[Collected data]
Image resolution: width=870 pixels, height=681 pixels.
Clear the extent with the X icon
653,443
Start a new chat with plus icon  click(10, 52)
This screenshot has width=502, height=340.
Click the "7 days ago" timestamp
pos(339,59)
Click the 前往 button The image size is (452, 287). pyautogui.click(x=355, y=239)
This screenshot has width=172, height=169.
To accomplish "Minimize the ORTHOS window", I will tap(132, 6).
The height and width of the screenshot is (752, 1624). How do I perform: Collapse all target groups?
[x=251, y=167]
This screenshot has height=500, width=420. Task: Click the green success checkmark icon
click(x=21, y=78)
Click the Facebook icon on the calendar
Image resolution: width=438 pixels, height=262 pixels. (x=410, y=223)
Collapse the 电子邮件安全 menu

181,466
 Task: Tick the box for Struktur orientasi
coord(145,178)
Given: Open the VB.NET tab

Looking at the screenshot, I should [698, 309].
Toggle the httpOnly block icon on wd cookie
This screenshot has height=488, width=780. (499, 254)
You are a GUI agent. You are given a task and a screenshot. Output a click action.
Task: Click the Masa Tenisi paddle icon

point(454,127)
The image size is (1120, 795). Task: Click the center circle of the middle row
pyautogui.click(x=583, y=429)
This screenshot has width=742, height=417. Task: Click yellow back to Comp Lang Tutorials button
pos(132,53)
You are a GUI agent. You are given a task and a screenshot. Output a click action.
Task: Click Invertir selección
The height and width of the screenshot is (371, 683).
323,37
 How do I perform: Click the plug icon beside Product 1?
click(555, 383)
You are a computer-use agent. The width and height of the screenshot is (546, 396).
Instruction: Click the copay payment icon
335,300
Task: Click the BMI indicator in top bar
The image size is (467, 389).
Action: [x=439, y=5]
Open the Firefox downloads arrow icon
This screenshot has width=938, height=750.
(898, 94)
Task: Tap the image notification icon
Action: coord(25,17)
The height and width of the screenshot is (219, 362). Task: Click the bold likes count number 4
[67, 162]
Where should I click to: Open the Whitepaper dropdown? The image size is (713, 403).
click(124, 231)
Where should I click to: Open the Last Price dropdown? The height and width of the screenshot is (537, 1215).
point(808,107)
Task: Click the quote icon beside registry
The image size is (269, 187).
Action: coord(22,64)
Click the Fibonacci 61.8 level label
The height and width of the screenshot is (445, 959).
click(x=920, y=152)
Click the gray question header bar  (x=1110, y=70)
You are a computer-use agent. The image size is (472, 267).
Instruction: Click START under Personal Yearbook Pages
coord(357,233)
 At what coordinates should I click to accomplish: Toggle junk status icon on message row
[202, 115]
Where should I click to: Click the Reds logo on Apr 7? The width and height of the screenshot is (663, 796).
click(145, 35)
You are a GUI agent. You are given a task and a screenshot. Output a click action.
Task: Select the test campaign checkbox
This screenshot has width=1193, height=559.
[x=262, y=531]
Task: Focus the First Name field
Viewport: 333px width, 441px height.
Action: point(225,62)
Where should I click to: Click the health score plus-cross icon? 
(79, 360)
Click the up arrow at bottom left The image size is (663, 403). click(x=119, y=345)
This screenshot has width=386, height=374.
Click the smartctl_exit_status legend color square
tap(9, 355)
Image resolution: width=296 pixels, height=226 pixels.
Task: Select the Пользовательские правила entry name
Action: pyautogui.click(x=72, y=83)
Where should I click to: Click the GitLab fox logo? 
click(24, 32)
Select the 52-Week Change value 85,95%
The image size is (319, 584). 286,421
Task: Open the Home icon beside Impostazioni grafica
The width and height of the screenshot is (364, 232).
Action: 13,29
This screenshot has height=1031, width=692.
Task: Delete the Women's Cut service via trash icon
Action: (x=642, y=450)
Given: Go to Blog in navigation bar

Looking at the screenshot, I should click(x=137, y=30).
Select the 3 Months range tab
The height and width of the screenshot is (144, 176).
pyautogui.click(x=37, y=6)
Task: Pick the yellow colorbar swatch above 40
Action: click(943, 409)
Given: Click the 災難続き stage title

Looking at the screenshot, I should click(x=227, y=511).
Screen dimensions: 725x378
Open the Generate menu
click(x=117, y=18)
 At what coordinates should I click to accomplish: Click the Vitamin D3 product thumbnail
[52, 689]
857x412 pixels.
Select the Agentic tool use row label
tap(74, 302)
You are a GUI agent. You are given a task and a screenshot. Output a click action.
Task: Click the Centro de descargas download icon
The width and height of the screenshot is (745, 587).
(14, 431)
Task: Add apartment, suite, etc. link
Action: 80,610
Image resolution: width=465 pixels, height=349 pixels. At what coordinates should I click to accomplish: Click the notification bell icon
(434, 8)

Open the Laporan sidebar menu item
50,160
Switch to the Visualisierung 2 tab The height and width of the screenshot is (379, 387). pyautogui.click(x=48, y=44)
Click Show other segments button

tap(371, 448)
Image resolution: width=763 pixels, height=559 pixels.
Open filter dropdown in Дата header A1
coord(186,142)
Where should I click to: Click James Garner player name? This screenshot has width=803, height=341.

### Work required
What you write must be the entries restated word for word, from the opening line through the one holding "Click the 前往", with nothing else.

### Finished task
Image resolution: width=870 pixels, height=681 pixels.
Clear the extent with the X icon
653,443
Start a new chat with plus icon  click(10, 52)
This screenshot has width=502, height=340.
Click the "7 days ago" timestamp
pos(339,59)
Click the 前往 button The image size is (452, 287). pyautogui.click(x=355, y=239)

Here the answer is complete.